Elenco dei compiti -
1) Converti in una tabella Markdown le voci dall'inizio fino alla riga che contiene "Dining & Lounge (856, 127)", compresa. Usa le colonne Numero (il numero progressivo della riga) e Riga (il contenuto della riga), e tralascia le righe vuote.
2) Prosegui il testo sulla didattica autobiografica a scuola a partire dall'ultima frase riportata.

Testo -
☆ ☆ ☆ ☆ ☆ ☆ ☆

La didattica autobiografica
Linee guida per un corso di formazione nella scuola

La parola “autobiografia” non identifica più solo un genere letterario. Rinvia anche ad una metodologia che si avvale oggi, dopo vent’anni di studi ed esperienze internazionali, di teorie, strategie e strumenti destinati alla crescita e alla cura di sé e degli altri in svariati contesti. Da quelli universitari, a quelli del lavoro e della promozione delle culture locali e del benessere individuale, della scuola all’interno di programmi di educazione del pensiero e dell’intelligenza, delle emozioni e della reciprocità interculturale, delle differenze di genere, la formazione autobiografica contraddistingue sempre più interventi e ricerche i cui motivi prevalenti riguardano aspetti di natura cognitiva, motivazionale, trasformativa.

Nell’autobiografia a scuola lo studente viene invitato a raccontarsi non perché lo si voglia conoscere meglio (il che costituirebbe comunque di per sé un risultato) ma per aiutarlo - e aiutarci – a riflettere, a ricostruire e dunque riconoscere come apprende mentre apprende, come acquisisce le conoscenze. Accade così che lo studente che racconta e l’insegnante-biografo che ascolta si trovino entrambi impegnati a far emergere momenti nodali e conflittuali, aspetti e associazioni inedite o dimenticate, insomma quanto di sé che spesso blocca il riconoscimento di essere – da parte dello studente – il protagonista, quindi il responsabile, colui che costruisce e non semplicemente subisce quel processo formativo che pur gli appartiene.

Occorre sottolineare, volendo entrare nel merito delle strategie, che non sono comunque le tecniche in sé a costituire il metodo autobiografico, bensì la definizione del contesto e, in particolare, la cura delle relazioni fra il formatore e il discente.
L’educazione autobiografica comporta sempre un gioco di sguardi reciproci. Questo dato della relazione assume poi un ruolo determinante con soggetti giovani e giovanissimi, com’è appunto il caso della scuola.

☆ ☆ ☆ ☆ ☆ ☆ ☆

Materiale fornito -
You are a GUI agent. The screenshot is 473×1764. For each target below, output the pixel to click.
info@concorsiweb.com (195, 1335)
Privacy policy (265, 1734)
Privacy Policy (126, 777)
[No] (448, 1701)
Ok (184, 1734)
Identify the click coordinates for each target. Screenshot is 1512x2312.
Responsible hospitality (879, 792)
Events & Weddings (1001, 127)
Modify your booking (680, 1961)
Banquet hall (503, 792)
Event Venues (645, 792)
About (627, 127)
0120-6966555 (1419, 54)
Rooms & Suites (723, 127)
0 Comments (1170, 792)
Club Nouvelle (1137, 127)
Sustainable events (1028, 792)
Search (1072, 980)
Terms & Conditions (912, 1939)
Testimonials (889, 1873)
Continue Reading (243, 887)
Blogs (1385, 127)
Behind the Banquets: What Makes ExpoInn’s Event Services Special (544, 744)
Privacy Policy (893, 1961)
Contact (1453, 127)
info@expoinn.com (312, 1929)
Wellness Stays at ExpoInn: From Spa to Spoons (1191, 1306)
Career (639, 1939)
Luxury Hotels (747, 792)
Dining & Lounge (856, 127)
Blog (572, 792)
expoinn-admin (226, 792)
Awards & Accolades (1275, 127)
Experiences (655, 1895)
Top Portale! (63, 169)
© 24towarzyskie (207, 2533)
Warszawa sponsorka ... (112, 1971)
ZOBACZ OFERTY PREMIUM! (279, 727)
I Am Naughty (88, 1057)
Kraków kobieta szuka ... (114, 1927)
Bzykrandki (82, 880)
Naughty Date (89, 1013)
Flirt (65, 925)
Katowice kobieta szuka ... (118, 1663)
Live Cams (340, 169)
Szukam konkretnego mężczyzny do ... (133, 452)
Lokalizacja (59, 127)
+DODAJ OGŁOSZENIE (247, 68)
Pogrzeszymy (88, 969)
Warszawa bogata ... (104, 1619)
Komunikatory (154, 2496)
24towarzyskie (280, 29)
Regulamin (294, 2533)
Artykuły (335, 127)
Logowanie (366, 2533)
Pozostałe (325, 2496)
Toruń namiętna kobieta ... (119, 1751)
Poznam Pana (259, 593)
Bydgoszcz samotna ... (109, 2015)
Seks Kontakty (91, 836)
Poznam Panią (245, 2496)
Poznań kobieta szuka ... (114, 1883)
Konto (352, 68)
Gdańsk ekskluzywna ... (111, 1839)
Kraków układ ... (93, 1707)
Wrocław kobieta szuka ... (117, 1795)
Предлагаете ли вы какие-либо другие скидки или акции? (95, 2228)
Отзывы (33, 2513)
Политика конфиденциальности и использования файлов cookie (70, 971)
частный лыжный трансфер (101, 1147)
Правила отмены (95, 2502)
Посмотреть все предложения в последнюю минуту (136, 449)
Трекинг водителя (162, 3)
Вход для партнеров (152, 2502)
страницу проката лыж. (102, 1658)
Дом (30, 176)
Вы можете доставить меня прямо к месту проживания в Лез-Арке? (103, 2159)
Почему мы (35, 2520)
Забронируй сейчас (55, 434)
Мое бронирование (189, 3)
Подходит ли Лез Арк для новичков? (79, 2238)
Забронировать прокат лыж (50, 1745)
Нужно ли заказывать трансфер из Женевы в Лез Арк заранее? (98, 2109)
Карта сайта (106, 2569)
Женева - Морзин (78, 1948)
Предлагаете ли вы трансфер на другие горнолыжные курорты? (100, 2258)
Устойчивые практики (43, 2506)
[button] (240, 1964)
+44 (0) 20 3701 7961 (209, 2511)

☆ ☆ ☆ ☆ ☆ ☆ ☆

Risposte fornite -
1)
| Numero | Riga |
|---|---|
| 1 | You are a GUI agent. The screenshot is 473×1764. For each target below, output the pixel to click. |
| 2 | info@concorsiweb.com (195, 1335) |
| 3 | Privacy policy (265, 1734) |
| 4 | Privacy Policy (126, 777) |
| 5 | [No] (448, 1701) |
| 6 | Ok (184, 1734) |
| 7 | Identify the click coordinates for each target. Screenshot is 1512x2312. |
| 8 | Responsible hospitality (879, 792) |
| 9 | Events & Weddings (1001, 127) |
| 10 | Modify your booking (680, 1961) |
| 11 | Banquet hall (503, 792) |
| 12 | Event Venues (645, 792) |
| 13 | About (627, 127) |
| 14 | 0120-6966555 (1419, 54) |
| 15 | Rooms & Suites (723, 127) |
| 16 | 0 Comments (1170, 792) |
| 17 | Club Nouvelle (1137, 127) |
| 18 | Sustainable events (1028, 792) |
| 19 | Search (1072, 980) |
| 20 | Terms & Conditions (912, 1939) |
| 21 | Testimonials (889, 1873) |
| 22 | Continue Reading (243, 887) |
| 23 | Blogs (1385, 127) |
| 24 | Behind the Banquets: What Makes ExpoInn’s Event Services Special (544, 744) |
| 25 | Privacy Policy (893, 1961) |
| 26 | Contact (1453, 127) |
| 27 | info@expoinn.com (312, 1929) |
| 28 | Wellness Stays at ExpoInn: From Spa to Spoons (1191, 1306) |
| 29 | Career (639, 1939) |
| 30 | Luxury Hotels (747, 792) |
| 31 | Dining & Lounge (856, 127) |

2)
Inutile nasconderci come sia proprio la capacità di gestire la relazione comunicativa ed emotiva con l’altro, a fare spesso la differenza nella proposizione di un medesimo percorso educativo autobiografico.

L’autobiografia nella scuola intende:
* creare occasioni per sviluppare nei ragazzi (tutti) momenti di consapevolezza e autostima rispetto alla loro identità (di studenti, di “esseri pensanti”), favorendo l’espressione a scopo orientativo di interessi, punti di vista, propensioni e bisogni di apprendimento personali.
* abituarli a prendere la parola, ad ascoltarsi e ad ascoltare gli altri – a metariflettere – sul rapporto che sentono di avere con il sapere scolastico e con altre forme di sapere, sui personali modi di ricordare, capire, imparare: collegando il pensiero alle emozioni, il vissuto scolastico a quello soggettivo.
* costruire insieme una modalità comunicativa circolare per imparare ad affrontare le questioni emergenti della classe, la gestione dei conflitti, l’integrazione delle differenze soggettive, scoprendo nel gruppo un’occasione di rispecchiamento e di intercambiabilità della leadership.
* sperimentare la possibilità di “dirsi” attraverso codici linguistici diversi trasformati da obiettivi da perseguire negli specifici curricoli - quali sono considerati nell’attuale organizzazione dei saperi scolastici - in strumenti polisemici per comunicare e comunicarsi in maniera più ricca e accessibile.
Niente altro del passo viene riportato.